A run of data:
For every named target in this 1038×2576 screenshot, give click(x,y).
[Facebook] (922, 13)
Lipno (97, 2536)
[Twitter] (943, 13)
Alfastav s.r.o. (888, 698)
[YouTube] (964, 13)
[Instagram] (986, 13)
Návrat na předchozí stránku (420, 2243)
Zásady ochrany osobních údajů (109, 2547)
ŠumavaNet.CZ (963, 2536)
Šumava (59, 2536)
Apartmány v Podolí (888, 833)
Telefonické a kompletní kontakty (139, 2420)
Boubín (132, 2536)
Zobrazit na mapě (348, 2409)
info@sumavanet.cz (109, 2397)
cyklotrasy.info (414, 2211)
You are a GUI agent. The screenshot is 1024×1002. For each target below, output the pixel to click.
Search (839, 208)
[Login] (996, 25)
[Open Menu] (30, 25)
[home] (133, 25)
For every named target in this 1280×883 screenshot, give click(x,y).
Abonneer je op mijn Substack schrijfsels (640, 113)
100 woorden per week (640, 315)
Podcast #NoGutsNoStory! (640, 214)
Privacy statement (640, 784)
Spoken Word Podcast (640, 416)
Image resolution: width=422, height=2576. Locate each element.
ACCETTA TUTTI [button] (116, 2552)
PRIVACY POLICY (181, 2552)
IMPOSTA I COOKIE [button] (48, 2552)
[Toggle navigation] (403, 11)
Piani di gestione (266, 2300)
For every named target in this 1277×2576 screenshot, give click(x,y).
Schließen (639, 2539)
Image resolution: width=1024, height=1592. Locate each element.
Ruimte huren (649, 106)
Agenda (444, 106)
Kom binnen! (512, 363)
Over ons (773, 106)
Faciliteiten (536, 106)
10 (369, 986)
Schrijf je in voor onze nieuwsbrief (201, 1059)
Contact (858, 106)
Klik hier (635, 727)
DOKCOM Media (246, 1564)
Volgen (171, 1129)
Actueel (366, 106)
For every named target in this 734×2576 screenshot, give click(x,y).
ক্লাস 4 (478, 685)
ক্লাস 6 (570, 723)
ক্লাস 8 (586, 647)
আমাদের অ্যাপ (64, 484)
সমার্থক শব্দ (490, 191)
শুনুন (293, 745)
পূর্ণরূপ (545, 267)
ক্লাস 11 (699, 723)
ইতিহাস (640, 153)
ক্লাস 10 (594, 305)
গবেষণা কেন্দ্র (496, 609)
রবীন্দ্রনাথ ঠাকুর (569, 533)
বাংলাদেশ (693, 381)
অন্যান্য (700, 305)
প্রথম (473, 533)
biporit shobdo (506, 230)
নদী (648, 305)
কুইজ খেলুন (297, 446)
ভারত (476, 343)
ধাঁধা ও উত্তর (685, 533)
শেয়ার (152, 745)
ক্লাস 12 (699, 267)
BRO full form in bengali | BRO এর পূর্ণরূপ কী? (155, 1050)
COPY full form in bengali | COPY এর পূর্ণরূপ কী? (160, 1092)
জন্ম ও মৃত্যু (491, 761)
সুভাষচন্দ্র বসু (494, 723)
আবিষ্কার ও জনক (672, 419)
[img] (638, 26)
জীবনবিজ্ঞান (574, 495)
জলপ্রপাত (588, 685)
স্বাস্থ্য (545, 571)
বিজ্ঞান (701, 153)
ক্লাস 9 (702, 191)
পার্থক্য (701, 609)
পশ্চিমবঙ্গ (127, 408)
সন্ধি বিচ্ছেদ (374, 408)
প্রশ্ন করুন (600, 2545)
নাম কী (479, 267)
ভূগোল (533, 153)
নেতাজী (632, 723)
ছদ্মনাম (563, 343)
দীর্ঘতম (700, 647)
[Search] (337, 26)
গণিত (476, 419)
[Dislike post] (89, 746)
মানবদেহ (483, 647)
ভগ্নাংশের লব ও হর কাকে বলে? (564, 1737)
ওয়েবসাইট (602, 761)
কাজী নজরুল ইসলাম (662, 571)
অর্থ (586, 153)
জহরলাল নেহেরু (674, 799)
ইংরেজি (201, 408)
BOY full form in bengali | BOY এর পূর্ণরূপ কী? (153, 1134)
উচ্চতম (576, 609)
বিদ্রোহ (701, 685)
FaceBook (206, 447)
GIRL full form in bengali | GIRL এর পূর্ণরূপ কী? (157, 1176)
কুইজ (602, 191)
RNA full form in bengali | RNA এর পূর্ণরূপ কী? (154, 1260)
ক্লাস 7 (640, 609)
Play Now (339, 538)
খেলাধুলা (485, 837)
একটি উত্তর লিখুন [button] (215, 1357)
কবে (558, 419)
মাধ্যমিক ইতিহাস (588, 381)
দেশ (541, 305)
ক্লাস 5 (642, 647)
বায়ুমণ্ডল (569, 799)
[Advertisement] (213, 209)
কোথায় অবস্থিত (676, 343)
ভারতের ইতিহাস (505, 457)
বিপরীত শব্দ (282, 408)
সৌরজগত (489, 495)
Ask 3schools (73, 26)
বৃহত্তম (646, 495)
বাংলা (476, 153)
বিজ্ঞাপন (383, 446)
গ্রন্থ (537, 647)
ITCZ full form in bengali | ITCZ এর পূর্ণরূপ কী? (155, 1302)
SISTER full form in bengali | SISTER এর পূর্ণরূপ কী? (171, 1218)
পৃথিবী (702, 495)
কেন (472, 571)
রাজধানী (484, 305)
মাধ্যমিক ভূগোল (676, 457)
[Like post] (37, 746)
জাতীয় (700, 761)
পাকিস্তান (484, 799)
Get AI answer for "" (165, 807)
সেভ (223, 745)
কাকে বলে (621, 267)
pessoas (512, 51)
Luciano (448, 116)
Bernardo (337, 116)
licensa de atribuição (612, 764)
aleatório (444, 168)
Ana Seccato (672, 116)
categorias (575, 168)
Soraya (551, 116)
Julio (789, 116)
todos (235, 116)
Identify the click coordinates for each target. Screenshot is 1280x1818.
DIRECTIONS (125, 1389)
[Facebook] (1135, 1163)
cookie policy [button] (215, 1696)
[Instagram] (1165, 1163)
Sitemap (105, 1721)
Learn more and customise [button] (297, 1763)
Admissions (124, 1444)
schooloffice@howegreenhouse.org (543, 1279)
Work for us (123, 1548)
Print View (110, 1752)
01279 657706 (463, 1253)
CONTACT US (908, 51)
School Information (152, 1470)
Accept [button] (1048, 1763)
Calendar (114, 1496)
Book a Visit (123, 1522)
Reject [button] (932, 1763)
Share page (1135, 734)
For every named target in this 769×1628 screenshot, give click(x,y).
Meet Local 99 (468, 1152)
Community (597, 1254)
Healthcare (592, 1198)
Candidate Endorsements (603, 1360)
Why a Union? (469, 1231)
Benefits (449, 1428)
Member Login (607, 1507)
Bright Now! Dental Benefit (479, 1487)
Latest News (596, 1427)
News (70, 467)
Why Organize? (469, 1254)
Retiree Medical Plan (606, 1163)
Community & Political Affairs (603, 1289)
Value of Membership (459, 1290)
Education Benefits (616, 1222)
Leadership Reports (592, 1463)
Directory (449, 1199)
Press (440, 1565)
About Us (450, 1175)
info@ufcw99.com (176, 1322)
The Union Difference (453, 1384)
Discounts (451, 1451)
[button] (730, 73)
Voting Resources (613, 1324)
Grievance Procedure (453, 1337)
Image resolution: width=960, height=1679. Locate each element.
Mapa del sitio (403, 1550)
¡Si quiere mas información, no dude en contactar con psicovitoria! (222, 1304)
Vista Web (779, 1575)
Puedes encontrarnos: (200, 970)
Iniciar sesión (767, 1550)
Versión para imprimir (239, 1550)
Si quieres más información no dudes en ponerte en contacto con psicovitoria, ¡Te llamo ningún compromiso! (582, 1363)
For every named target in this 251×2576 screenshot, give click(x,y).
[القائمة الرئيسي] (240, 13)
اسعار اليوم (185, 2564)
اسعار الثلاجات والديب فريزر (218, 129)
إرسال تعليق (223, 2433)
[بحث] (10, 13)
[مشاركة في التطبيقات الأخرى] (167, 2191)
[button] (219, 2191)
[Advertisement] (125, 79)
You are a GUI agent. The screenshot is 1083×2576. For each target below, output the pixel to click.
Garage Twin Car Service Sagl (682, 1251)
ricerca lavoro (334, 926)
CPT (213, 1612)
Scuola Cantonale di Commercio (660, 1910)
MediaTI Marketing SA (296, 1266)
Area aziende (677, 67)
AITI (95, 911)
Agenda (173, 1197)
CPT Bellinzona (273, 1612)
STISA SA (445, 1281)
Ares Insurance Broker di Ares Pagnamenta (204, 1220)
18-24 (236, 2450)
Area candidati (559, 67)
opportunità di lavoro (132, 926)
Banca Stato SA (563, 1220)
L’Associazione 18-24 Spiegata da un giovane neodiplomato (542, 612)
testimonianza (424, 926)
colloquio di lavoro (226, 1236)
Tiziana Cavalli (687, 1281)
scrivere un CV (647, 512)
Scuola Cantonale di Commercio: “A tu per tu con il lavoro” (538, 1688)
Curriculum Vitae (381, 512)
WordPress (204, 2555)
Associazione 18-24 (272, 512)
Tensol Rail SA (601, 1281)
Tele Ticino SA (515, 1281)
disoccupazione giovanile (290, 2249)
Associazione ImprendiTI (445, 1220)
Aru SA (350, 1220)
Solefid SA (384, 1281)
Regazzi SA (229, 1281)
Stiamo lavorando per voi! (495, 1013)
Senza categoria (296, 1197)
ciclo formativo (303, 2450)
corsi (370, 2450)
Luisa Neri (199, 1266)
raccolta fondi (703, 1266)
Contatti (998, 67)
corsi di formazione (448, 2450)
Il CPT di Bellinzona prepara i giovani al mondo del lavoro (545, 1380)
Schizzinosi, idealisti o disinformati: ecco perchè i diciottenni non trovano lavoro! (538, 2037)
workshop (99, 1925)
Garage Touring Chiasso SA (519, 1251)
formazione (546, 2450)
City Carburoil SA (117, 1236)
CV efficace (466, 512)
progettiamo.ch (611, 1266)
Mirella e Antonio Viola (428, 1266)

Direction: Rewrite every line in the stretch from the line containing "DOKCOM Media (246, 1564)" through the line containing "BRO full form", shifting each coordinate pair by adding 96 to both numbers and leaving everything else unchanged.

Solved problem:
DOKCOM Media (342, 1660)
Volgen (267, 1225)
Actueel (462, 202)
For every named target in this 734×2576 screenshot, give click(x,y).
ক্লাস 4 (574, 781)
ক্লাস 6 (666, 819)
ক্লাস 8 (682, 743)
আমাদের অ্যাপ (160, 580)
সমার্থক শব্দ (586, 287)
শুনুন (389, 841)
পূর্ণরূপ (641, 363)
ক্লাস 11 (795, 819)
ইতিহাস (736, 249)
ক্লাস 10 (690, 401)
গবেষণা কেন্দ্র (592, 705)
রবীন্দ্রনাথ ঠাকুর (665, 629)
বাংলাদেশ (789, 477)
অন্যান্য (796, 401)
প্রথম (569, 629)
biporit shobdo (602, 326)
নদী (744, 401)
কুইজ খেলুন (393, 542)
ভারত (572, 439)
ধাঁধা ও উত্তর (781, 629)
শেয়ার (248, 841)
ক্লাস 12 (795, 363)
BRO full form in bengali | BRO এর পূর্ণরূপ কী? (251, 1146)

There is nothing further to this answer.